Progressivement, la réalité de la guerre au Moyen-Orient rattrape les marchés du pétrole et se propage au reste de l’économie. Pour la 12e nuit de suite, les Américains ont bombardé l’Iran, entre mercredi 22 et jeudi 23 juillet, tandis que le régime iranien continue de répliquer de façon sporadique à travers le Moyen-Orient, y compris sur les bases militaires des Etats-Unis. Par ailleurs, un deuxième front s’est ouvert en mer Rouge, quand les houthistes, un groupe basé au Yémen et soutenu par l’Iran, y ont attaqué deux pétroliers saoudiens. Au moins l’un d’entre eux a été touché.

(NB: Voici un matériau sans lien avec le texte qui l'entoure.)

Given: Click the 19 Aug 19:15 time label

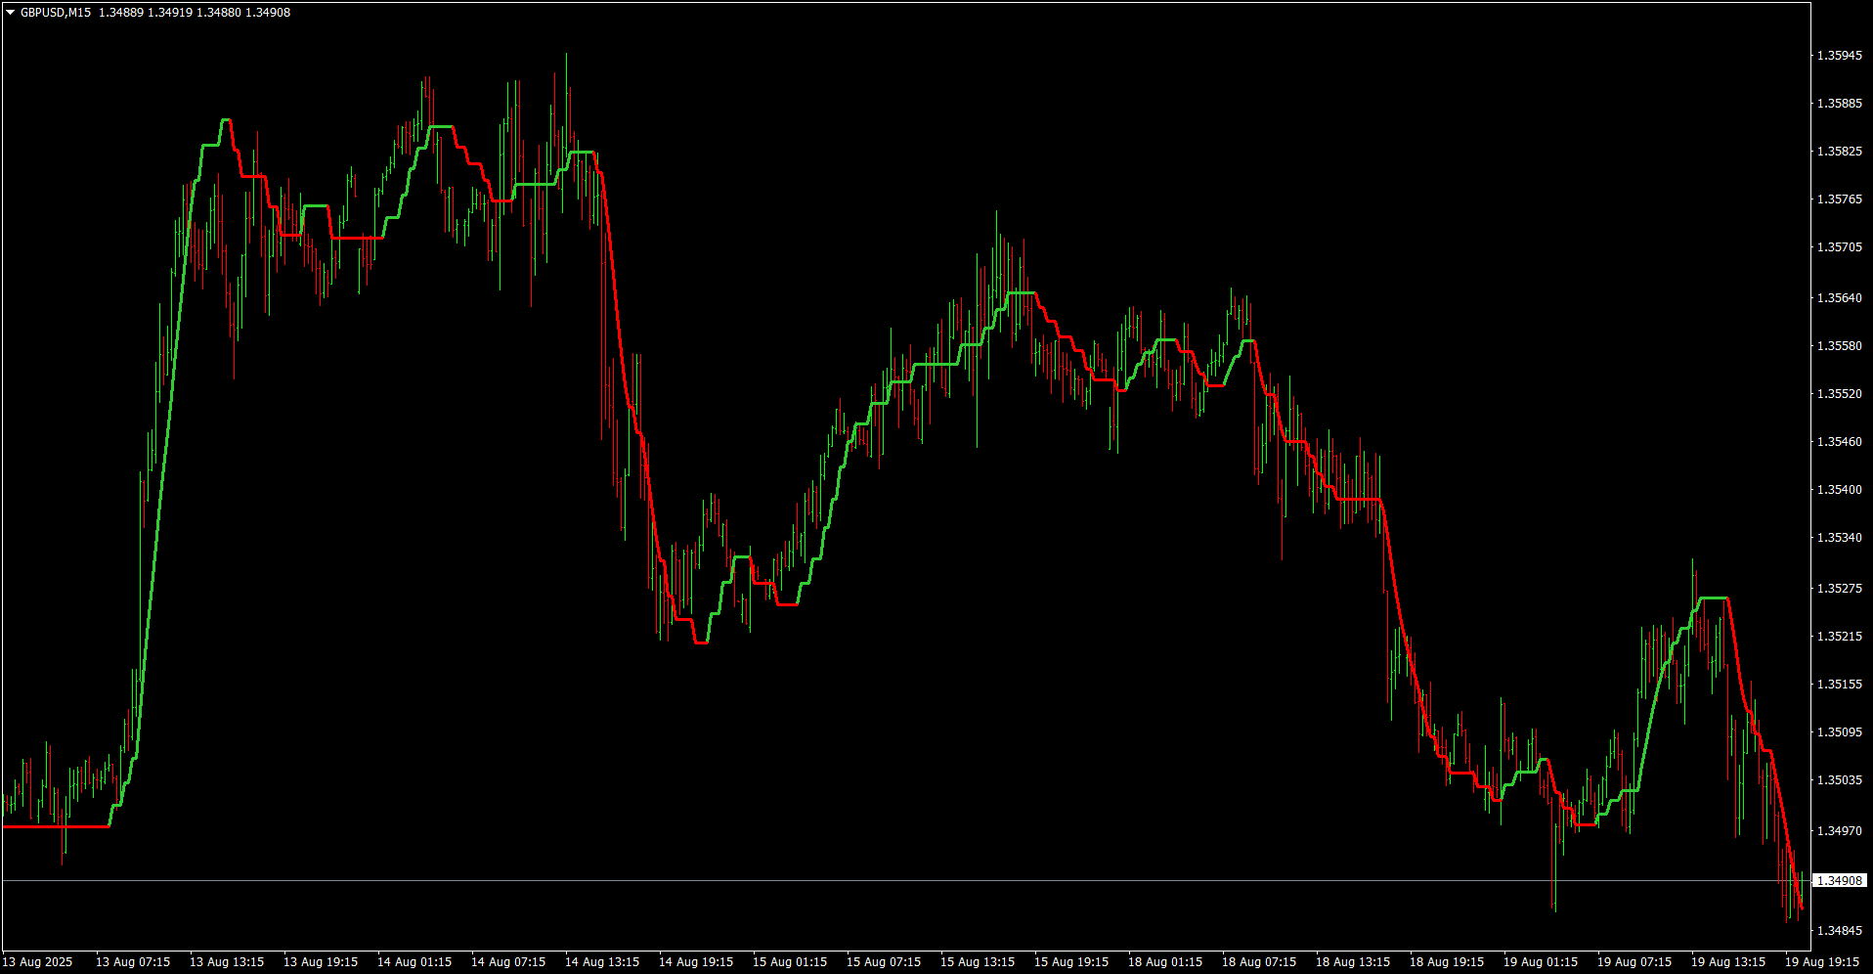Looking at the screenshot, I should [x=1822, y=962].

Logiquement, le prix du pétrole retrouve des niveaux élevés. Jeudi, il a touché la barre des 100 dollars pour le baril de brent pour la première fois depuis le 22 mai. Quant au gaz, il dépasse 62 euros du mégawattheure pour le transfert de titre facilité, le cours de référence en Europe, à son plus haut niveau depuis la fin de 2022.
Mécaniquement, ce regain de tension se répercute sur l’économie. De l’énergie plus chère signifie plus d’inflation, et des marchés qui anticipent que les banques centrales vont augmenter leurs taux d’intérêt. Le taux d’emprunt de l’Etat français, pour les obligations à dix ans, a dépassé, jeudi, 4 %. Une première depuis la fin de 2008, il y a dix-huit ans.